57 And those who had laid hold of Jesus led Him away to Caiaphas the high priest, where the scribes and the elders were assembled. 58 But Peter followed Him at a distance to the high priest’s courtyard. And he went in and sat with the servants to see the end.

59 Now the chief priests, the elders, and all the council sought false testimony against Jesus to put Him to death, 60 but found none. Even though many false witnesses came forward, they found none.

But at last two false witnesses came forward 61 and said, “This fellow said, ‘I am able to destroy the temple of God and to build it in three days.'”

62 And the high priest arose and said to Him, “Do You answer nothing? What is it these men testify against You?” 63 But Jesus kept silent.

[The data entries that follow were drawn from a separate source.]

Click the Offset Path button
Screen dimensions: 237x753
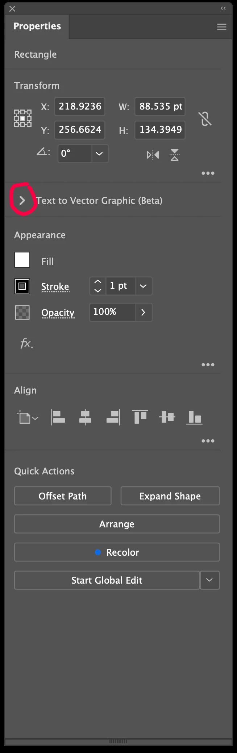coord(63,496)
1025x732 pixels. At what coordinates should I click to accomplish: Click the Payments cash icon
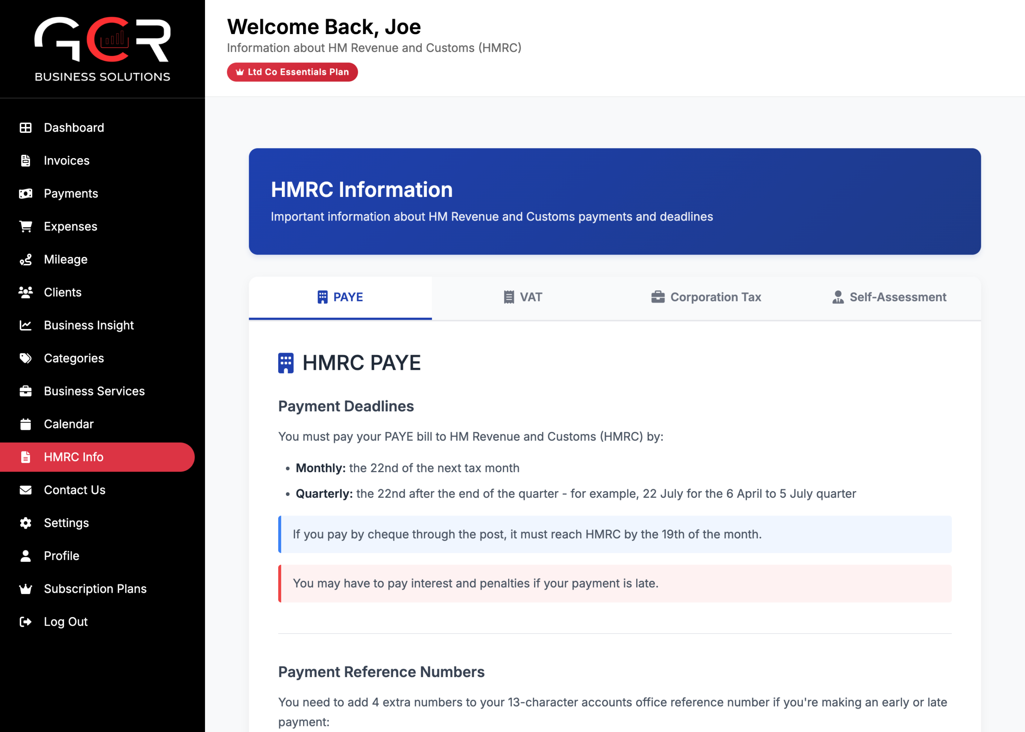tap(26, 193)
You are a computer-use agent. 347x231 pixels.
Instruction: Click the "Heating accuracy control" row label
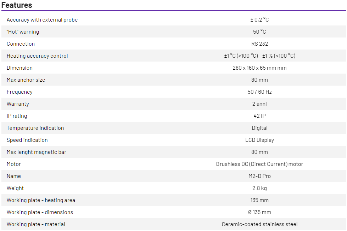point(37,56)
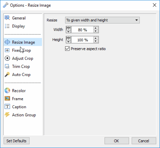Select the Auto Crop magic wand icon
This screenshot has height=148, width=160.
coord(7,74)
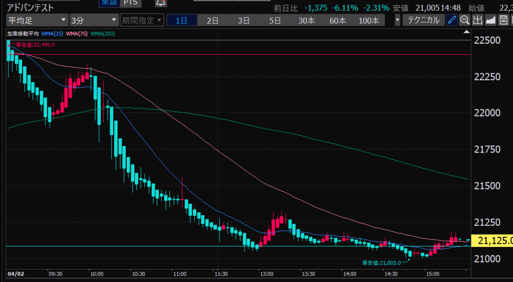Select the 60本 bar count tab

[337, 20]
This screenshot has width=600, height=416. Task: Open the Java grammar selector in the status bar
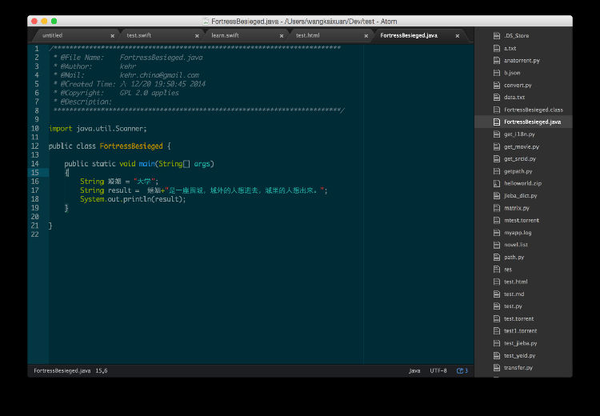414,371
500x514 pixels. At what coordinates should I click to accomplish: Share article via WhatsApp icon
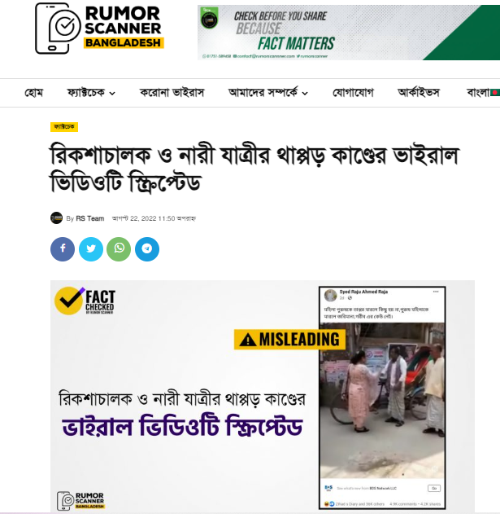pyautogui.click(x=119, y=249)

And the high priest answered and said to Him, “I put You under oath by the living God: Tell us if You are the Christ, the Son of God!”

64 Jesus said to him, “It is as you said. Nevertheless, I say to you, hereafter you will see the Son of Man sitting at the right hand of the Power, and coming on the clouds of heaven.”

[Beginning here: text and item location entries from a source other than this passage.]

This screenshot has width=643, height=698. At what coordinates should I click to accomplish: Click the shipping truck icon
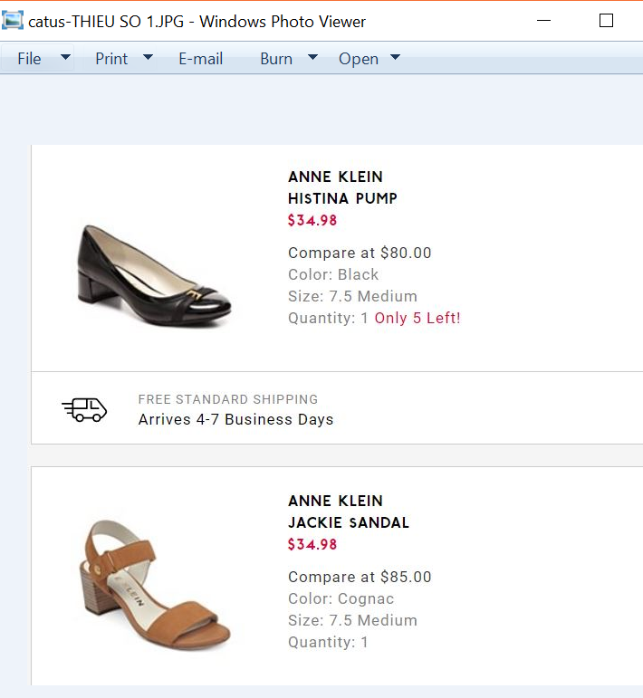tap(84, 410)
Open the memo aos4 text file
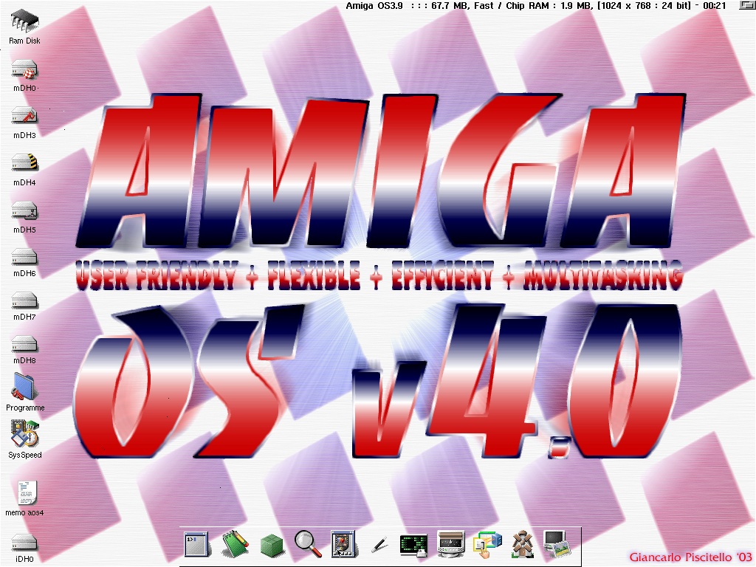Image resolution: width=756 pixels, height=567 pixels. 26,492
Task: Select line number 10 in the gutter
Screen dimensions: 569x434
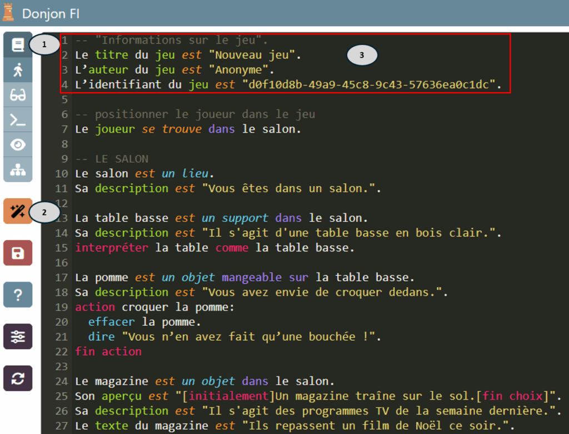Action: (63, 173)
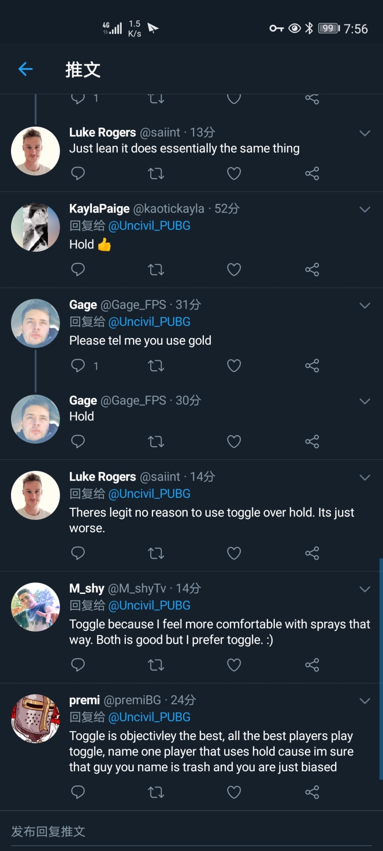This screenshot has height=851, width=383.
Task: Open @Uncivil_PUBG link in premi's reply
Action: [149, 717]
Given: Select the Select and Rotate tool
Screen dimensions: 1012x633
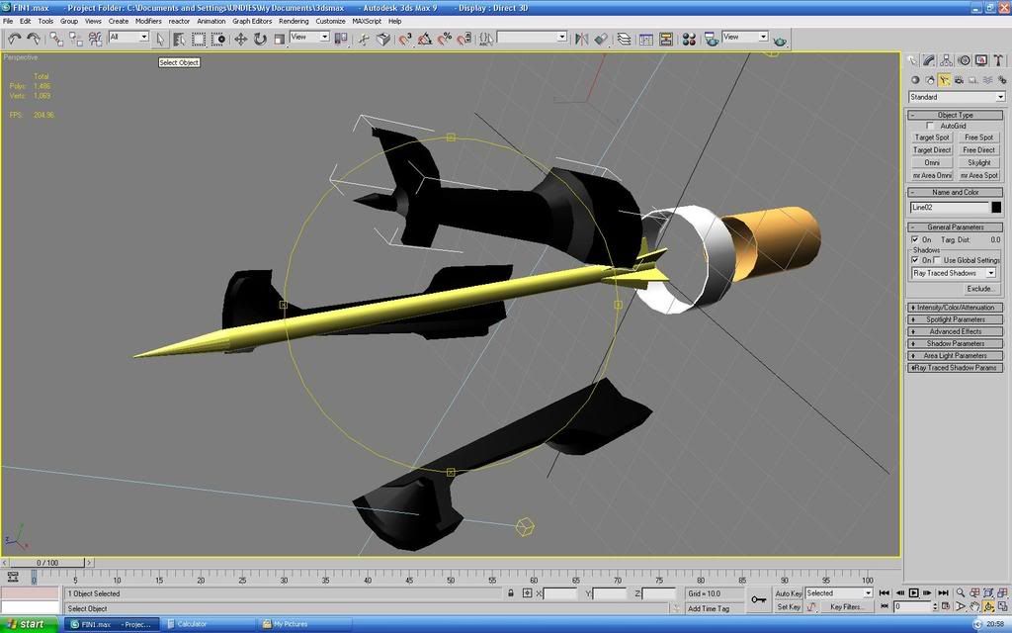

65 Then the high priest tore his clothes, saying, “He has spoken blasphemy! What further need do we have of witnesses? Look, now you have heard His blasphemy! 66 “What do you think?”

They answered and said, “He is deserving of death.”

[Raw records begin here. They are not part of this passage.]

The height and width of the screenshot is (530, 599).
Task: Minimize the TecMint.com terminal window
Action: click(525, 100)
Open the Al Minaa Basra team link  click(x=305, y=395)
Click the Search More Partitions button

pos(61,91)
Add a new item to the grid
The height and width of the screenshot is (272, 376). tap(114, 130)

67 Then they spat in His face and beat Him; and others struck Him with the palms of their hands, 68 saying, “Prophesy to us, Christ! Who is the one who struck You?”

69 Now Peter sat outside in the courtyard. And a servant girl came to him, saying, “You also were with Jesus of Galilee.”

70 But he denied it before them all, saying, “I do not know what you are saying.”

71 And when he had gone out to the gateway, another girl saw him and said to those who were there, “This fellow also was with Jesus of Nazareth.”

72 But again he denied with an oath, “I do not know the Man!”

73 And a little later those who stood by came up and said to Peter, “Surely you also are one of them, for your speech betrays you.”

74 Then he began to curse and swear, saying, “I do not know the Man!”

Immediately a rooster crowed. 75 And Peter remembered the word of Jesus who had said to him, “Before the rooster crows, you will deny Me three times.” So he went out and wept bitterly.


The description of Jesus’ disposition takes a mysterious, dark turn in the Garden of Gethsemane. St. Matthew says, :…He began to be sorrowful and deeply distressed. Then He said to them, ‘My soul is exceedingly sorrowful, even to death. Stay here and watch with Me.'” The Greek words are quite expressive indicating that Jesus is overcome with great sadness and dread. The English adjectives exceedingly and deeply help to convey Jesus’ pitiful condition of distress. He takes Peter, James, and John with him as He goes to pray, but they fall asleep and are no comfort. Jesus prays to His Heavenly Father. At no point does Jesus wish to avoid His Father’s will, He is resolutely determined to do it. The purpose of His supplication was to pray, “…Not as I will, but as You will.”

Nevertheless, do not be mistaken, this was exceedingly deep suffering, “with vehement cries and tears” (Heb. 5:7)! Jesus tells the disciples that his sorrow is “even to death.” This sorrowing to death is not simply his own mortality, but the death which we deserved because of our sins. Jesus’ sorrow was the taking on of our curse of death and Hell so that we might have life and Heaven. The Prophet Isaiah called Jesus, “A Man of sorrows and acquainted with grief” (Ch. 53). When we know that He endured this sorrow out of love for us to make expiation for our sins, we are exceedingly and deeply grateful. Isaiah continues, “But He was wounded for our transgressions, He was bruised for our iniquities; The chastisement for our peace was upon Him, and by His stripes we are healed” (Is 53:5).

Lord Jesus Christ, Lover of our souls, we give you thanks for your mediatorial suffering which brings us eternal salvation. Amen.